The three main females in the show, Heather, Whatshername, and Extraordinary Girl (Israeljah Reign), a military nurse who helps Tunny recover from his battle wounds, are truly the most sympathetic characters in the show. Webb masterfully handles the complex role of Heather. Will seems to regret his decision to “do the right thing” and stay with Heather; Heather regrets having Will around to drag her and the child down with him. Glover is delightful as the flirtatious Whatshername who seems to be a pawn of St. Jimmy at first and then later, becomes Johnny’s only path to redemption. Reign expands Extraordinary Girl from being just a crutch for Will to his strongest source of support as he fights his way back from his injuries.

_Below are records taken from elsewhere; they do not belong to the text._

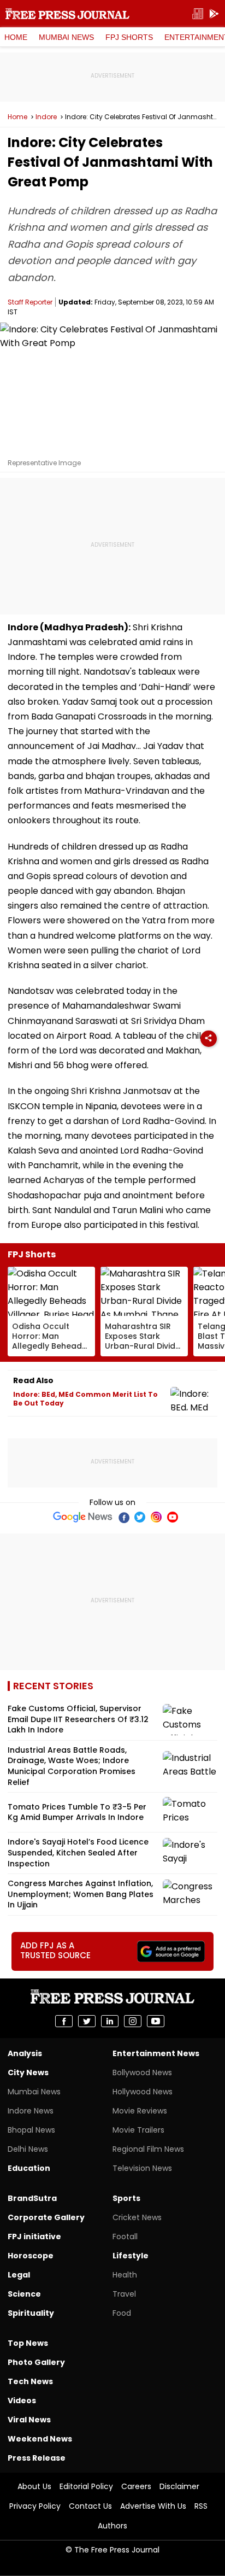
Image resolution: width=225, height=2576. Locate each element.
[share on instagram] (132, 2021)
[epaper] (197, 14)
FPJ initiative (34, 2236)
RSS (201, 2506)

While the show focuses on the main three characters and their various relationships, director Edward Carignan and associate director Craig Blake create a community with the rest of the cast that weaves together the storyline. The choreography from its ensemble pieces of high school graduates rebelling against omnipresent televisions to its riotous bus riding scene to its well-manicured battle vignettes are powerful and poignant. Carignan and Blake use the show’s stage to its maximum efficiency, incorporating pillars of televisions showing everything from MTV’s REAL WORLD to news footage of the Sept. 11 attacks, graffiti covered walls and the skeletal remains of the Twin Towers to tell its story.

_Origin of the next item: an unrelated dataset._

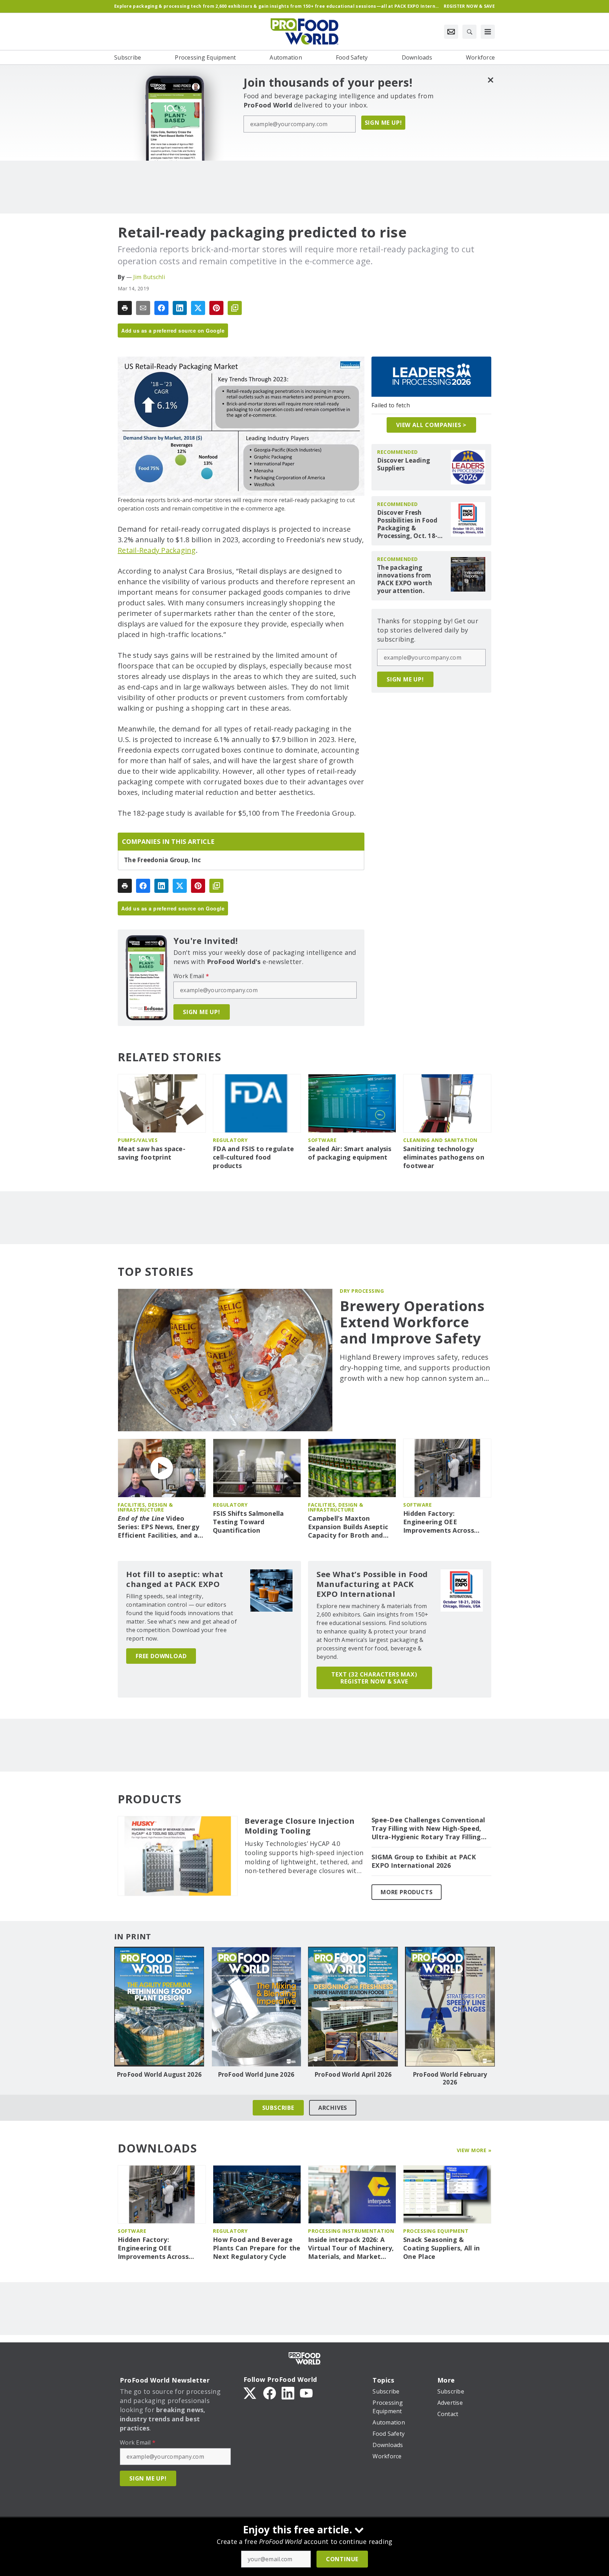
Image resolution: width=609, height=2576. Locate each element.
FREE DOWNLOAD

Musical director Dr. Malik Khalfani (who also plays keyboards), and the band of Dee Saunders (keyboards), Drew Martin (drums), Matthew West and Andy Clingman (guitars), and Marisa Moore (bass) are separated from the actors by a chain link fence but an essential part of the show. The six person orchestra smoothly recaptures the fullness of Green Day’s sound that swings between bombastic anthems and tender ballads. One of the nice touches at the ending of AMERICAN IDIOT is its closing number “Good Riddance (Time of Your Life)” from 1997’s NIMROD. Instead of having the leads take turns delivering the song, the lyrics were placed in the able hands of the ensemble cast.
In many ways, AMERICAN IDIOT is a louder, grittier version of Jonathan Larson’s RENT (1996). Both reflect how the younger generation responded in face of a social crisis (the AIDS epidemic for RENT, the Persian Gulf War for AMERICAN IDIOT), both show the bleakness and scars left on their respective generation’s psyches, and both combine rock edged anthems with softer reflective ballads. What AMERICAN IDIOT lacks is a sense of optimism of Larson’s work. RENT closes with Mimi recovering in Roger’s arms; AMERICAN IDIOT has hints of the restorations of relationships between Johnny and Whatshername and Will and Rachel but you don’t have that doe-eyed sense of hope at the end of it.
One walked away from AMERICAN IDIOT thinking everything isn’t going to be okay. And you know what? Sometimes it’s okay not to be okay.